> [Excerpt]:

Thank you very much for your reply!

There's only one server, which runs ldap and all other services. The rest of the machines on the network are windows workstations. Which makes me conclude (correct me if I'm wrong) that there's only one machine (the server) with cn=admin.

What should I check to make sure if it's a resolution issue?

bluenix 11-24-2008 10:49 AM

It has happened a couple of times today again...

Code:

Nov 24 16:16:14 server1 smbd[30077]:  failed to bind to server ldap://127.0.0.1/ with dn="cn=admin,dc=domain" Error: Can't contact LDAP server
Today, every time this happened took only a few minutes....

Your input is greatly appreciated!

djsoundfx 11-24-2008 11:16 AM

Quote:

Originally Posted by bluenix (Post 3352814)
It has happened a couple of times today again...

Code:

Nov 24 16:16:14 server1 smbd[30077]:  failed to bind to server ldap://127.0.0.1/ with dn="cn=admin,dc=domain" Error: Can't contact LDAP server
Today, every time this happened took only a few minutes....

Your input is greatly appreciated!

Intermittent problems are always fun, is samba the only thing you use to connect to your ldap server? I'm curious to see if any other programs are having this problem.

It may also help to enable more verbose logging on the LDAP side of things to see if there's maybe a problem with slapd. Try something like
sudo (or just be root) /usr/local/libexec/slapd -d -1 -h ldap:///

This will enable very verbose logging when you invoke slapd like this and it may help. After you verify that slapd is running like that try your samba connections again and post the output from the logs.

Outside of that whats your firewall & hosts file configuration look like? Is localhost setup correctly in /etc/hosts, and do you at least allow localhost to connect to 389(the default ldap port)? Maybe its just something simple...

bluenix 11-26-2008 10:21 AM

Quote:

Originally Posted by djsoundfx (Post 3352835)
Intermittent problems are always fun, is samba the only thing you use to connect to your ldap server? I'm curious to see if any other programs are having this problem.

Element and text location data

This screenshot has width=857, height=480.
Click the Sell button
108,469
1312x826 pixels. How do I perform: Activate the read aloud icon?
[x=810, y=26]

> [Tasks to complete]:
• a. In the LDAP forum thread, how long did each occurrence of the bind failure last on the day it was logged?
• b. In the LDAP forum thread, explain why the reply suggests starting slapd with very verbose logging, and what to do once it is running that way.

> [Response list]:
• a. Each occurrence took only a few minutes.

• b. More verbose logging on the LDAP side could show whether there is a problem with slapd. Once slapd is confirmed to be running that way, the samba connections should be tried again and the log output posted.